*** SOURCE DOCUMENT Section Begins ***

'We waited too long': Woman urges others to get vaccinated after losing husband

"It all happened so fast," she said. "I wish we would have gotten vaccinated."


Vaccine hesitancy, according to public health experts, remains one of the biggest challenges in stopping the continued spread of COVID-19.


That's why a California woman is sharing her story of the devastating loss of her husband.

She said the two "weren't sure" about getting the COVID-19 vaccine until it was too late.

Mia and Brad Vinnard were together for 12 years, married for nine.

"We met in Old Sacramento. He was doing some karaoke there and had an amazing voice," Mia said. "We kinda both knew that we belonged together."

Their plans of spending forever together, however, got cut short.

Mia, describing their Sacramento home as lonely, empty and sad, is left now with only memories of the life the two shared.

"I keep expecting him to walk through the door," she said. "But that's not ever gonna happen again. And that's a hard pill to swallow."

Brad tested positive for COVID-19 at the end of June. He died after spending two weeks battling the virus in an intensive care unit.

*** SOURCE DOCUMENT Section Ends ***
*** DATA SUPPLIED Section Begins ***

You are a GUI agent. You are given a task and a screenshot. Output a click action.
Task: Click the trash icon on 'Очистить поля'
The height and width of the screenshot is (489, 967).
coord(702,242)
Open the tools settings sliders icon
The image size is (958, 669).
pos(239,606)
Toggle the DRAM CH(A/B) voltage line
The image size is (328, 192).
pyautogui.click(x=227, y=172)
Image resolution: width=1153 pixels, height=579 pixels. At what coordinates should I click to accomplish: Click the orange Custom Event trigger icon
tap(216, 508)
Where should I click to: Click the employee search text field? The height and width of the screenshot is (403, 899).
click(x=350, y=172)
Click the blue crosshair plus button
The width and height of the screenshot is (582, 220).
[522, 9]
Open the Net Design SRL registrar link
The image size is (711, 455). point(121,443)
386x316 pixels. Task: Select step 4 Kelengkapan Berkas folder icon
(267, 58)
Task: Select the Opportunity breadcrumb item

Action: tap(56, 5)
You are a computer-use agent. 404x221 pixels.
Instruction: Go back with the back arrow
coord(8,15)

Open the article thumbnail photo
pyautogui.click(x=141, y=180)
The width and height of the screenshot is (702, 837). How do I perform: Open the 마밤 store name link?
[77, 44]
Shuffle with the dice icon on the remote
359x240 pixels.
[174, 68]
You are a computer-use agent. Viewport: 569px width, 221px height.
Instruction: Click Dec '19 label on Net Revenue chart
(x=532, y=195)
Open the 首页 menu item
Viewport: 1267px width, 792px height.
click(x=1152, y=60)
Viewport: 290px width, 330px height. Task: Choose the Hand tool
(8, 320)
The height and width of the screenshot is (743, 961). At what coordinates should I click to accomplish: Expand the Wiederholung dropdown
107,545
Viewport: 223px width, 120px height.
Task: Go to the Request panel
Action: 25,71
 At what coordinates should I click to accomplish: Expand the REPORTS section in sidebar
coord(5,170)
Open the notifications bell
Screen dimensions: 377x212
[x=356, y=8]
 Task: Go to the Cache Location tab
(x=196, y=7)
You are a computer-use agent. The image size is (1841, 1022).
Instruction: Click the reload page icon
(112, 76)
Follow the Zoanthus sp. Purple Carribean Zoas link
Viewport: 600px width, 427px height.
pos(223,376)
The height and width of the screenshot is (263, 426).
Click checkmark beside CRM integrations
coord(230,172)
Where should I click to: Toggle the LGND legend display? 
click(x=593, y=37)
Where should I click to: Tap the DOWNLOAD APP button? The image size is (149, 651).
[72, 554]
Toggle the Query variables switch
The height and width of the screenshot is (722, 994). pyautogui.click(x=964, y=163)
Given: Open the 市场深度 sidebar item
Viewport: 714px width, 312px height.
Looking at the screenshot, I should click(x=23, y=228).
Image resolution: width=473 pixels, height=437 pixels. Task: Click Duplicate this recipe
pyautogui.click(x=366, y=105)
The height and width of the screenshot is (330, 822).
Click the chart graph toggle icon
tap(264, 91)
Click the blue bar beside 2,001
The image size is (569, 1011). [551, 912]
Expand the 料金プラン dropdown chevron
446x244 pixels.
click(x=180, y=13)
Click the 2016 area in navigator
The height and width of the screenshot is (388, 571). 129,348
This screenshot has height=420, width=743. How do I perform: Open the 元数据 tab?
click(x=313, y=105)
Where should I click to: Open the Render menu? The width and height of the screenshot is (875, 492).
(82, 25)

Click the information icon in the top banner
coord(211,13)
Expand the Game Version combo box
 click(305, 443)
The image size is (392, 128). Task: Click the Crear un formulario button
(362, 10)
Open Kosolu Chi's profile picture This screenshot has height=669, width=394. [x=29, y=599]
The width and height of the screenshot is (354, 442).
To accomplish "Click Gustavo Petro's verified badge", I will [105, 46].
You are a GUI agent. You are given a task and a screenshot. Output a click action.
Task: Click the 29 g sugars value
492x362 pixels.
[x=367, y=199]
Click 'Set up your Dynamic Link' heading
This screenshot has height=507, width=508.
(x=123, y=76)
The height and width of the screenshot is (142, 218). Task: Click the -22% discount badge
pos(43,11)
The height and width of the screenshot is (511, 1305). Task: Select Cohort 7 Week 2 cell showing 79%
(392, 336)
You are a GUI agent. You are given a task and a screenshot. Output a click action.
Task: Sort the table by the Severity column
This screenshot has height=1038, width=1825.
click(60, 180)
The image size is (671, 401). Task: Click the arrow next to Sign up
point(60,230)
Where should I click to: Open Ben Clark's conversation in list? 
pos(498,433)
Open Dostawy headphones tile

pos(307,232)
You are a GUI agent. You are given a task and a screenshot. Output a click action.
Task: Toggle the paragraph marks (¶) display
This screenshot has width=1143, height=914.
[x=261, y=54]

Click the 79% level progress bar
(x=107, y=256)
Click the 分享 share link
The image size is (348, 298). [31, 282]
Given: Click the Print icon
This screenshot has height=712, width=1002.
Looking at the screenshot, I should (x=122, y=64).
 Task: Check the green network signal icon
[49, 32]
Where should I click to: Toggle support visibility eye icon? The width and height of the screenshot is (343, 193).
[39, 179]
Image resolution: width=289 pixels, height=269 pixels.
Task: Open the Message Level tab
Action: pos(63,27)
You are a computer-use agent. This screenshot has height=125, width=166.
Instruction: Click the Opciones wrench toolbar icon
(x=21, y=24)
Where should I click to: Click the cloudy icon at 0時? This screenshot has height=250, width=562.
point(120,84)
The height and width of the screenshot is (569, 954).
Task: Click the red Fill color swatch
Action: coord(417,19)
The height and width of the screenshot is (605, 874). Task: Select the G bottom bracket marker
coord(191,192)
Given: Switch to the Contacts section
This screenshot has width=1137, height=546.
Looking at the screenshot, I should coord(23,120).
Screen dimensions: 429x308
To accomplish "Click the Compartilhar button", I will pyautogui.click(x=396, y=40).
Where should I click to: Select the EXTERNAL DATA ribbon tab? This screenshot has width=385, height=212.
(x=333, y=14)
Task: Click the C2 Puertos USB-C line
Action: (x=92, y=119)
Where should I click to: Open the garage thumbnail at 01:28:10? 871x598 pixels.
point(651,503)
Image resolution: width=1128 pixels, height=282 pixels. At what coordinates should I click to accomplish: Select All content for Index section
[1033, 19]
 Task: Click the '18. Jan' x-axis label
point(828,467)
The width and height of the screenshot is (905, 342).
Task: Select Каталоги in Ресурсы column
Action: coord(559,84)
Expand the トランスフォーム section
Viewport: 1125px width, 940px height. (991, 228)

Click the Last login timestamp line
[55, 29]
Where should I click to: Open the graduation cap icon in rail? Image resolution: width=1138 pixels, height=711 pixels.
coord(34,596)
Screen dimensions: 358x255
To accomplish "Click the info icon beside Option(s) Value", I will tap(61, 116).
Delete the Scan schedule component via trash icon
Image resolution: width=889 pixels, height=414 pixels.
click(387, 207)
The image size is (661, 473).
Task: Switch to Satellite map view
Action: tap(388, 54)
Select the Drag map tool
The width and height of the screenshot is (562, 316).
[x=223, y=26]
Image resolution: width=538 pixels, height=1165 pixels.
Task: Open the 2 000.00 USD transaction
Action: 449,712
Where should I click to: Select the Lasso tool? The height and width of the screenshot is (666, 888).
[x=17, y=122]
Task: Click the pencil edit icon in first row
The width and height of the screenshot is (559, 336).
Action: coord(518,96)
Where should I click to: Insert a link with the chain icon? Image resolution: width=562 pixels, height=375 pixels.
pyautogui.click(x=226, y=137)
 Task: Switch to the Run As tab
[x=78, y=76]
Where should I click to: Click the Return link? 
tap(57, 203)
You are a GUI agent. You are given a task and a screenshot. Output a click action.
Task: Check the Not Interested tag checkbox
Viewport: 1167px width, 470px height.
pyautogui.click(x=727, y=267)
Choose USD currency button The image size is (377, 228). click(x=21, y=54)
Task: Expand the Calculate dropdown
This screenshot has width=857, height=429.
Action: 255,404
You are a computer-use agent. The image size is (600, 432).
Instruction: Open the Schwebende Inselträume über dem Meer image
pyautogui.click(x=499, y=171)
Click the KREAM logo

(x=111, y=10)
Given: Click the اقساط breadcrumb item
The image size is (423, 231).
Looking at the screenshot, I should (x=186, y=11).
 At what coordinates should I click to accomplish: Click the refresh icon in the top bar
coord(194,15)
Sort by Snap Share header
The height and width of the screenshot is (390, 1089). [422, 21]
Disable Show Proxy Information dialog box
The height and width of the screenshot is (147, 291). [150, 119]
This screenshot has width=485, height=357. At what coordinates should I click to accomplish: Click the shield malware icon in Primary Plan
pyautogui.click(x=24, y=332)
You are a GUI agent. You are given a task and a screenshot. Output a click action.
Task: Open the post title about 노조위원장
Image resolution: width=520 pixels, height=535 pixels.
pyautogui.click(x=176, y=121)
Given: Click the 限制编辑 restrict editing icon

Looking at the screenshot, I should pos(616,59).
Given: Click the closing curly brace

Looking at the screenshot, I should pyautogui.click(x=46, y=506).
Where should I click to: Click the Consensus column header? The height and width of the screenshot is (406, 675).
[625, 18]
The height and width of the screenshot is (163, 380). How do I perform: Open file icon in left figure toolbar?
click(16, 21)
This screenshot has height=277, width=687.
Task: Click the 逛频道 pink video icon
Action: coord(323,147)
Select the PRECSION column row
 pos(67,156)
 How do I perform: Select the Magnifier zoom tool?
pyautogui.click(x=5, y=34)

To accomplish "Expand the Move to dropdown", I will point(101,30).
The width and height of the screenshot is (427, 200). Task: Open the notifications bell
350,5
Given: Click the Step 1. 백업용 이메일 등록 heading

*** DATA SUPPLIED Section Ends ***

== WHAT YOU HAVE TO DO ==
Reproduce the passage of the vaccination article word for word, from "That's why a" to "was too late.".

== RESULT OF THE TASK ==
That's why a California woman is sharing her story of the devastating loss of her husband.

She said the two "weren't sure" about getting the COVID-19 vaccine until it was too late.